[Koha] non-latin script / unicode problem

Tue Jan 11 22:53:05 NZDT 2011

Le 11/01/2011 10:42, Irakli Garibashvili a écrit :
> Hi!
Hi Irakli,
welcome on the list.
Happy New Year.
If I remember correctly, we met in Yerevan some years ago.

> 
> We are using Koha 3.0 (Marc21, Nozebra) and it looks like fields for items 
> have some problems with Georgian script:
I thought that you would be in UNIMARC rather than MARC21. My illusions
about the use of UNIMARC outside France took a bad stroke :D

> 
> I am not sure what is the reason for this problem but
> 
> data entry (in Georgian script - in UTF-8) for the fields like CallNumb, 
> copynumber, (notes??),.. in some cases result in corrupted text.
It is hard to know precisely, problem could be that your biblio record
doesnot have a correct leader. All leaders should have "a" for position 9.

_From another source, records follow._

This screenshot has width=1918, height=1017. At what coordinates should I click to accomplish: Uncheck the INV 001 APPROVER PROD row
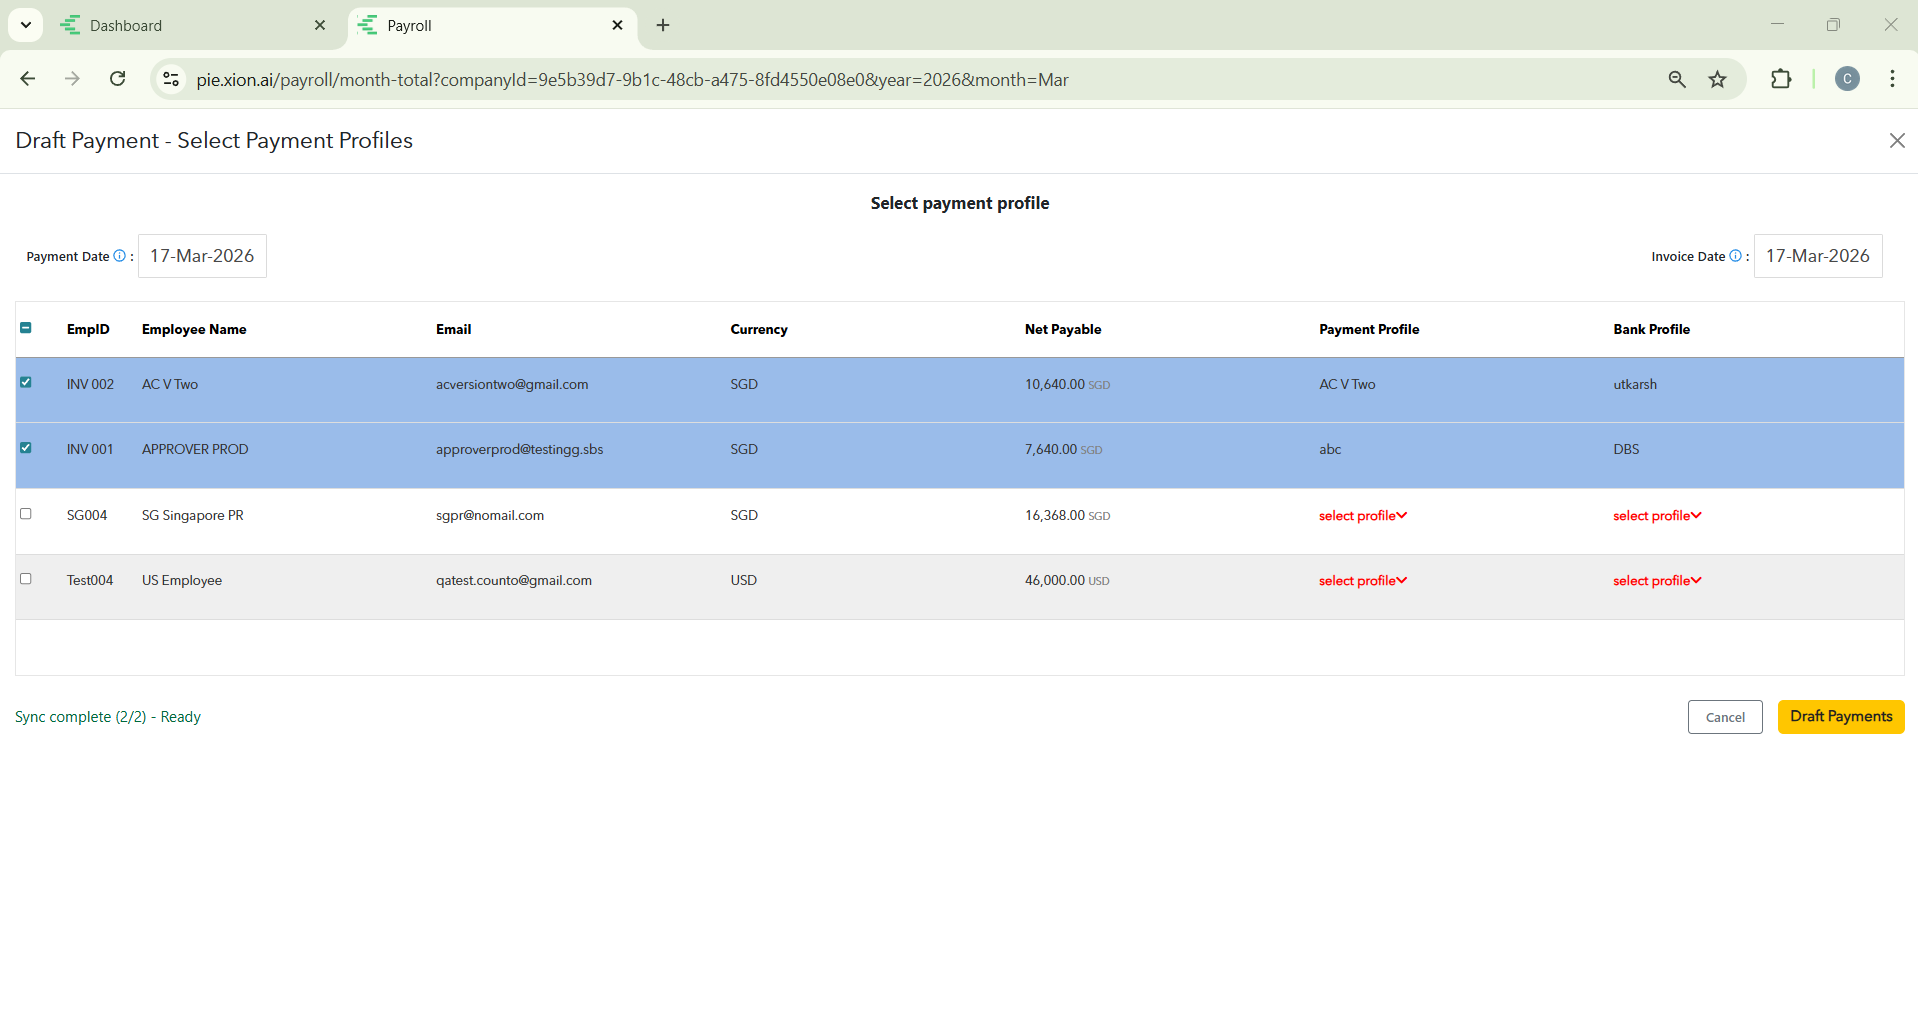[x=26, y=448]
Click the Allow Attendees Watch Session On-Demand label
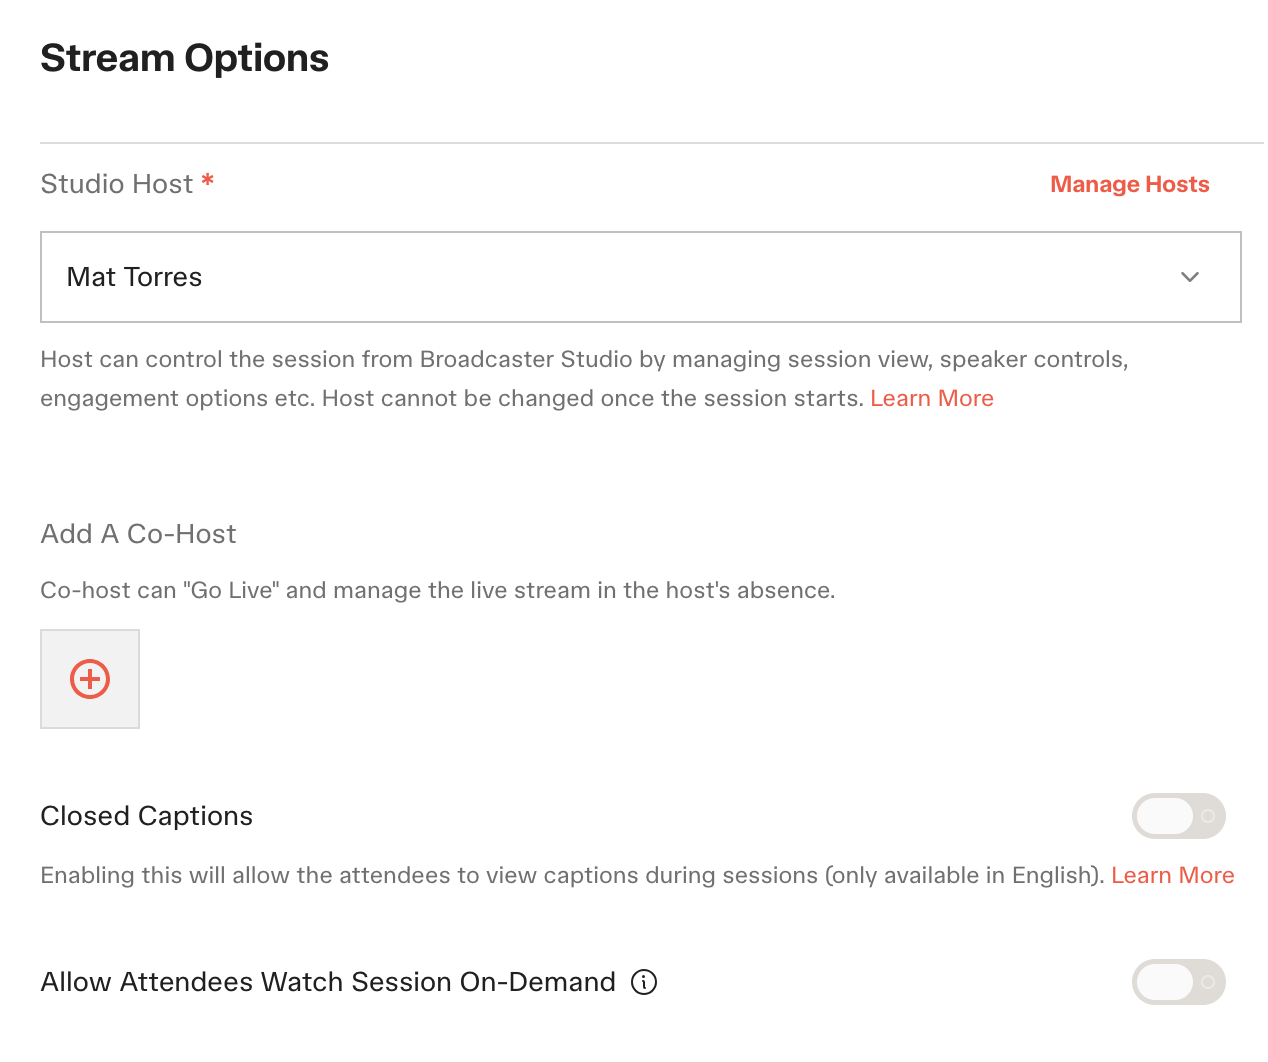This screenshot has width=1268, height=1062. pos(328,982)
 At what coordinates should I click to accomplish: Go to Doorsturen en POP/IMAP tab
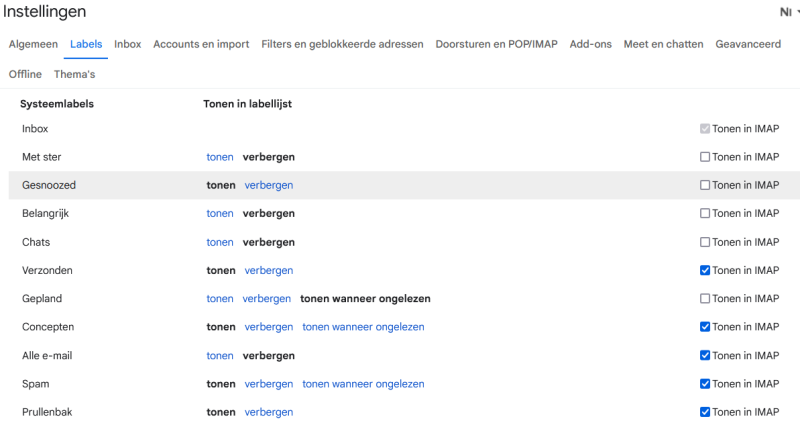(496, 44)
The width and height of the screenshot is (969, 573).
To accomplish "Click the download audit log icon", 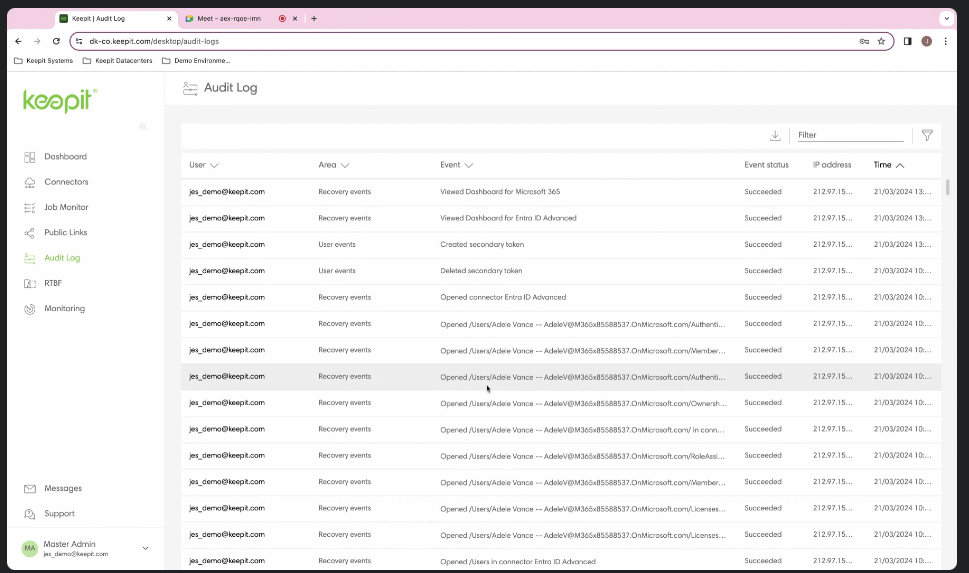I will [775, 135].

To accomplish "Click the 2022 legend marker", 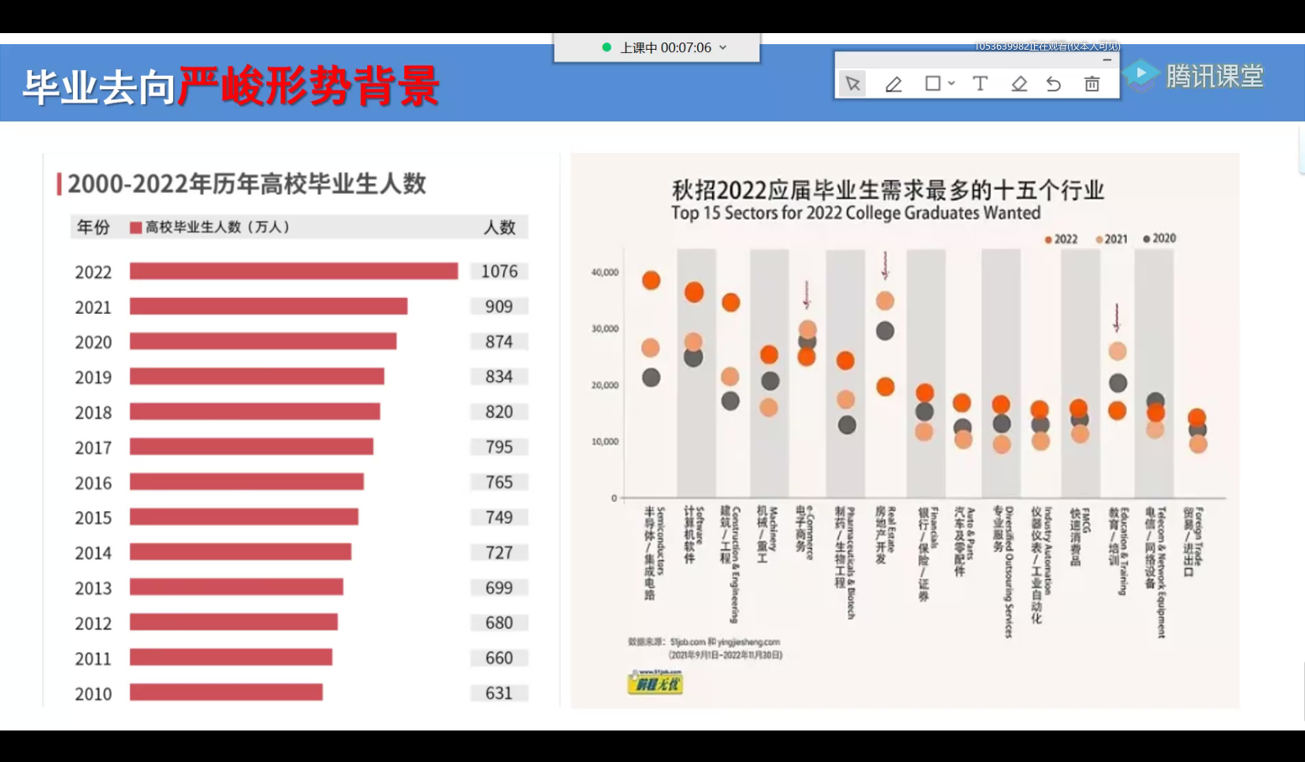I will tap(1048, 240).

So that it is double encoded by MARC::Record when decoded.
And I also guess that somehow encoding is better handled in 3.2 (with
some data normalization)

My 2 cents.

> 
> I have found that some records in nozebra index  and XML also contain 
> similar corrupted texts.
> 
> I am not quite sure how to explain what exactly is corrupted in this text, 
> but it looks like I see each bit of UTF-8 separately, which must be an 
> indication, that character conversion goes wrong for these fields/tables.
> 
> I have checked MySQL structure - all appropriate fields have UTF8_general 
> collation... (so this must be correct)
> 
> Problem with perl codes? Where?

> 
> Could someone help me?
> 
> 
> Thanks in advance,
> Irakli
-- 
Henri-Damien LAURENT
BibLibre